▶ MATERIAL:
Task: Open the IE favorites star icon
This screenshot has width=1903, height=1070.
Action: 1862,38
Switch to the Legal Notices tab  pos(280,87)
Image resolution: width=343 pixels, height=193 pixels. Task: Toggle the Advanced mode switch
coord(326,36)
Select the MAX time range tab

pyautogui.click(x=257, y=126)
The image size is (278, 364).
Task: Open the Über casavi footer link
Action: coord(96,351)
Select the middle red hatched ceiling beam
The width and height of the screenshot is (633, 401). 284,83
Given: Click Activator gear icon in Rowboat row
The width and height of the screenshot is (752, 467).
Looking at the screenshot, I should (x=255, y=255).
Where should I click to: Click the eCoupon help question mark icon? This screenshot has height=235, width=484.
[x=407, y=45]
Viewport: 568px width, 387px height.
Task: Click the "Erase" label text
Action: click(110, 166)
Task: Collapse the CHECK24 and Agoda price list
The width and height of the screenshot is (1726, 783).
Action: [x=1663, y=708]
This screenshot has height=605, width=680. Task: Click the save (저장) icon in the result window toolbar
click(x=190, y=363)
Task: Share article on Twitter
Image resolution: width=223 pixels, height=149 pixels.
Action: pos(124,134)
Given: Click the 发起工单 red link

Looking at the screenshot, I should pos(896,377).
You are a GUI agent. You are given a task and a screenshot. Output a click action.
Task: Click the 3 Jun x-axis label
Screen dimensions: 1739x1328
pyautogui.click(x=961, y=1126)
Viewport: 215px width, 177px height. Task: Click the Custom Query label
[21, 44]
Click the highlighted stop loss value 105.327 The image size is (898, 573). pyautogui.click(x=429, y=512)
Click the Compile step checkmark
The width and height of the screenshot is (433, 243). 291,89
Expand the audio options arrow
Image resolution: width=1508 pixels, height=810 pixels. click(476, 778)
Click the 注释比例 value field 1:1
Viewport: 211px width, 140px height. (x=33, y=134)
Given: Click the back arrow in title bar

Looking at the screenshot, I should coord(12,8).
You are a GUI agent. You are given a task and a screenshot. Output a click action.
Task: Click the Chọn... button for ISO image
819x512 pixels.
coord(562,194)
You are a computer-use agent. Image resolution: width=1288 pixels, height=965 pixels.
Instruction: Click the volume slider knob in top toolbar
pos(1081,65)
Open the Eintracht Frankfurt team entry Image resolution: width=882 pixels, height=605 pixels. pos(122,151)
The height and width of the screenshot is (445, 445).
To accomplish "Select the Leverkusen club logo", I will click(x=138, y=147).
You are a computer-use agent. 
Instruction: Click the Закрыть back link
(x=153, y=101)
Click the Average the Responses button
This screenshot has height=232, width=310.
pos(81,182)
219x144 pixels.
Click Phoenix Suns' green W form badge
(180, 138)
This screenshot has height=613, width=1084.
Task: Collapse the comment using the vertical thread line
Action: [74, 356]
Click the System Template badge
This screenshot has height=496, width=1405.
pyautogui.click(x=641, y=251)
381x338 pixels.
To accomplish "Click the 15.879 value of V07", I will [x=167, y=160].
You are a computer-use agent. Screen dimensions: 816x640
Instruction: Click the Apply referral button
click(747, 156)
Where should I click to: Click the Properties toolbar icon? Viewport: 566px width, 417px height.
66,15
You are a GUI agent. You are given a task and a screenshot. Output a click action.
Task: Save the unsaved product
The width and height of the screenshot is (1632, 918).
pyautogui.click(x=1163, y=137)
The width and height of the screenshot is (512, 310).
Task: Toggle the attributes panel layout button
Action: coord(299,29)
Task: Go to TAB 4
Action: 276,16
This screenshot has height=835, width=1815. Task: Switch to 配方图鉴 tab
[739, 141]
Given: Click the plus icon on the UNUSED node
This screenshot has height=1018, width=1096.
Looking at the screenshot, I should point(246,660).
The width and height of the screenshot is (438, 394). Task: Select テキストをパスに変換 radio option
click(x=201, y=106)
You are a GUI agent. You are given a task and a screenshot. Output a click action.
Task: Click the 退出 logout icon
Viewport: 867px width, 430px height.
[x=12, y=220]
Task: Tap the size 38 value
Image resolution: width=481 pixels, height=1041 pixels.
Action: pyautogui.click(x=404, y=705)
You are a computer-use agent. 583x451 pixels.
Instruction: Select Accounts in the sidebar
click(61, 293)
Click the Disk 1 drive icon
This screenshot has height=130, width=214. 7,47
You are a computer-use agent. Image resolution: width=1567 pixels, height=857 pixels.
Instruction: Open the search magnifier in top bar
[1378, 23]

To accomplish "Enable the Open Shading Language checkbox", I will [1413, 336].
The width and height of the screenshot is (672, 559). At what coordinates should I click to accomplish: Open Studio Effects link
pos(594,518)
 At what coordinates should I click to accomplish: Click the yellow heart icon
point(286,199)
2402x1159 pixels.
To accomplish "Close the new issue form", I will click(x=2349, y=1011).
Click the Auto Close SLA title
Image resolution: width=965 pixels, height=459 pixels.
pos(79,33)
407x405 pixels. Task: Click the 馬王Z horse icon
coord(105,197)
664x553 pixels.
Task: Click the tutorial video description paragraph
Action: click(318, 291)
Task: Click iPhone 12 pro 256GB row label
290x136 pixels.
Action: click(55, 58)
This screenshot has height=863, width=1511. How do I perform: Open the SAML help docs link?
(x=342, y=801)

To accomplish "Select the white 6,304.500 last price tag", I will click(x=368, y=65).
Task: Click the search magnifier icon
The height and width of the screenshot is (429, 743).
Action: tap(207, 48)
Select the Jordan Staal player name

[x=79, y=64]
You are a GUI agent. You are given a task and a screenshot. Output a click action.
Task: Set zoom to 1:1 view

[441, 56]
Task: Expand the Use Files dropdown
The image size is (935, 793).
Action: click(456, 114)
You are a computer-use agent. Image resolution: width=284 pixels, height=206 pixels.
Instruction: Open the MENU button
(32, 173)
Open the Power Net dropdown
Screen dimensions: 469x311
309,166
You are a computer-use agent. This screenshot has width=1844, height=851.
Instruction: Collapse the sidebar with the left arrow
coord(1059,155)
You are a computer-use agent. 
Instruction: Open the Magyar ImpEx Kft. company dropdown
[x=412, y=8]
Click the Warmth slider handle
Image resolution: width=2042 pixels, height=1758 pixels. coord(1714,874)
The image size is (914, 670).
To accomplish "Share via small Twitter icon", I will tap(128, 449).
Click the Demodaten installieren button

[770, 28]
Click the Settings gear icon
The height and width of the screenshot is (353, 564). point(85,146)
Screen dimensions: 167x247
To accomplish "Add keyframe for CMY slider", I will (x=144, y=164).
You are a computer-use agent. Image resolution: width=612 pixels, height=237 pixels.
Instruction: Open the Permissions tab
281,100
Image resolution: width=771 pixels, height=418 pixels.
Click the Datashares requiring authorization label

▶ EXERCISE REQUIREMENTS:
Rewrite the entries from the line containing "Image resolution: width=771" through the end of the entries, replacing "label" with "caption" and leaving everything else unchanged.

▶ THE RESPONSE:
Image resolution: width=771 pixels, height=418 pixels.
Click the Datashares requiring authorization caption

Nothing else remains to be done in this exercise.